Special report: Reconstruction After Earthquake       

    CHENGDU, June 10 (Xinhua) -- A 9-year-old female giant panda that had lived at the Wolong nature reserve was confirmed dead as a result of the May 12 earthquake, with her body retrieved and buried on Tuesday.

    Mao Mao was among six pandas who went missing after the quake. The other five were found.

    Rescuers found the body in the rubble of the pandas' pens on Monday and excavated it on Tuesday morning, said Li Desheng, vice director of the Conservation and Research Center of the Wolong Nature Reserve for Giant Pandas.

    "Mao Mao had three offspring, aged between less than one year old and three years old. All of them will be raised carefully," Li said.

    The Wolong reserve sustained severe damage from a quake-triggered landslide, with the death of five staff and the panda Mao Mao. Fourteen of the 32 pens were destroyed.

    The Conservation and Research Center might relocate because of safety concerns, Li said.

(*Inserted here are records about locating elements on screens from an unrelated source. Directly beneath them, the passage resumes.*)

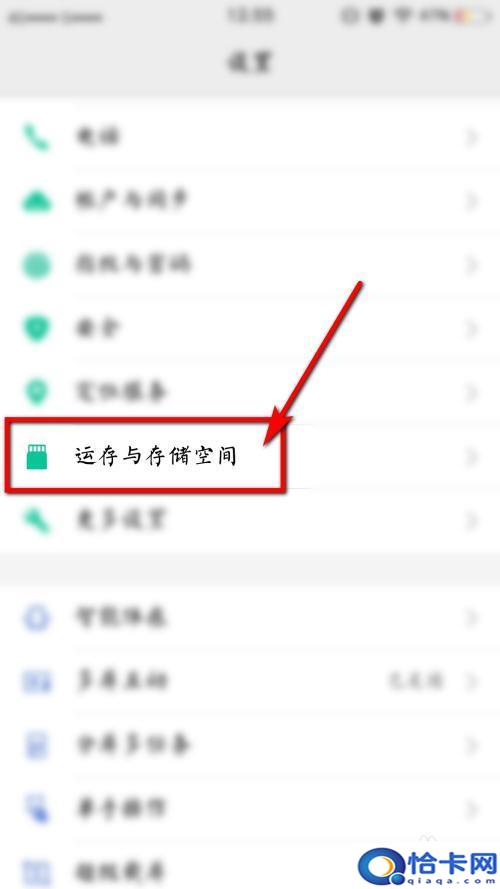Tap the green security shield icon

pyautogui.click(x=36, y=328)
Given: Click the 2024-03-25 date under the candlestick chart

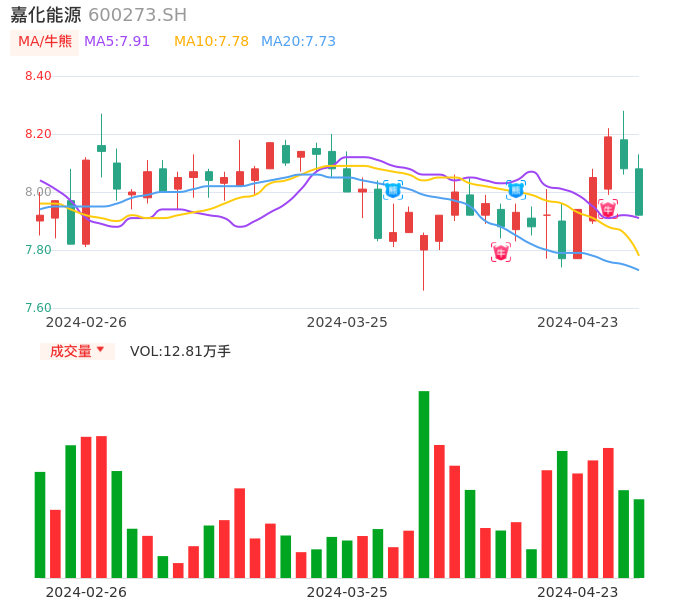Looking at the screenshot, I should click(x=346, y=322).
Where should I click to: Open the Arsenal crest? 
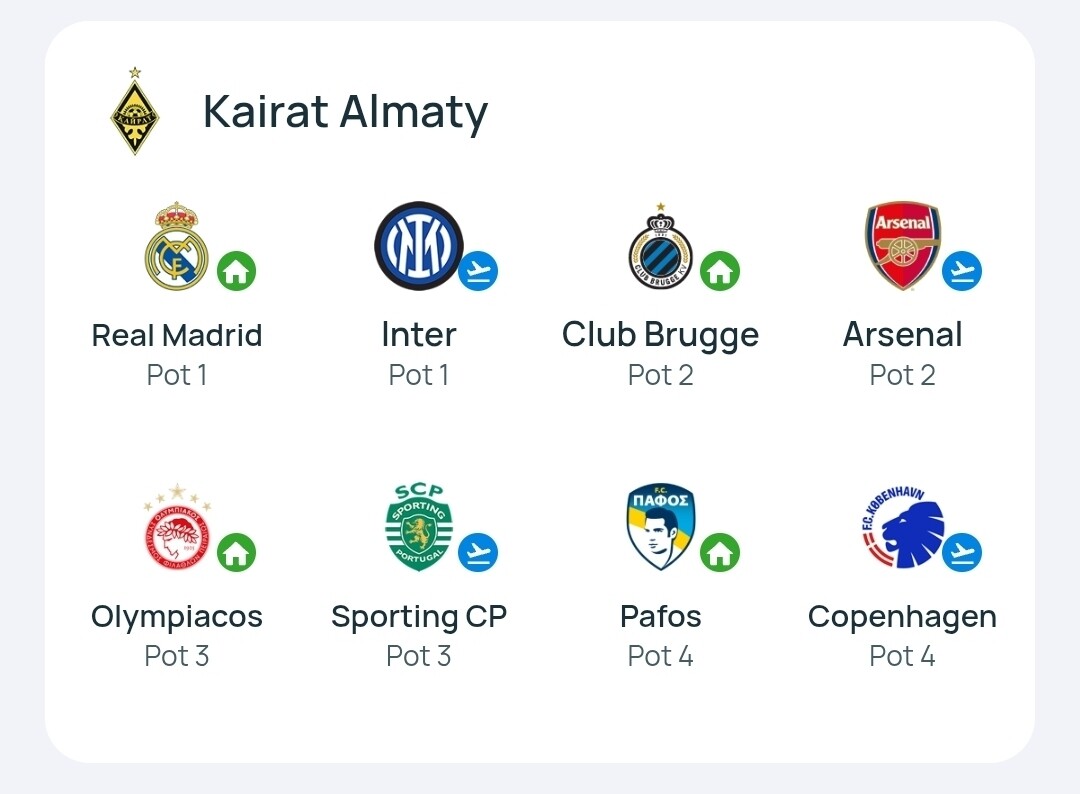coord(902,246)
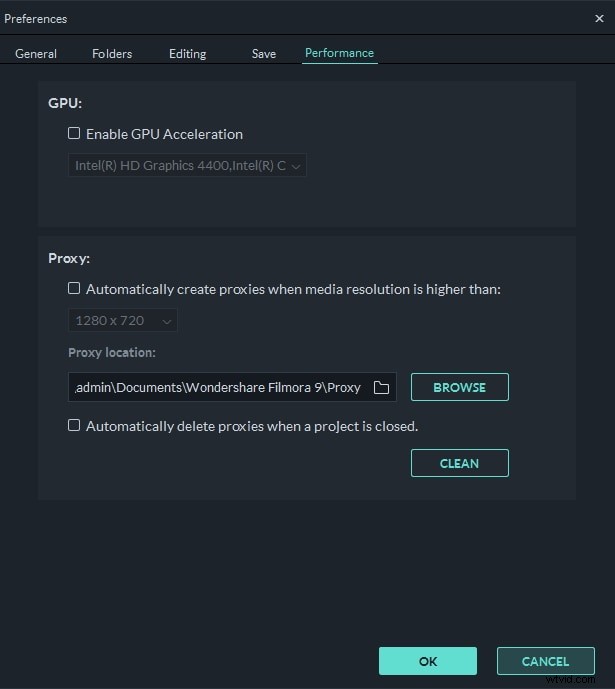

    "According to the appraisal of an expert team, it is not appropriate to rebuild the damaged low-lying panda shelters and research center at the present site because aftershocks might bring secondary disasters, such as landslides," Li said.

    He said the new facility, including shelters, a panda research center and a breeding center, would still be located within the Wolong Nature Reserve, deep in the hills north of Chengdu, Sichuan provincial capital, whose humid climate was favorable for bamboo, pandas' favorite food.

    Wolong reserve has more than 150 pandas living in the wild. Eight pandas from the Wolong base were airlifted to Beijing Zoo last month where they will stay through the Olympics, and another six were taken to Sichuan's Ya'an base, which was less affected by the earthquake.

    There are about 1,590 pandas living in the wild in China, mostly in Sichuan and the northwestern provinces of Shaanxi and Gansu. Another 180 are being bred in captivity.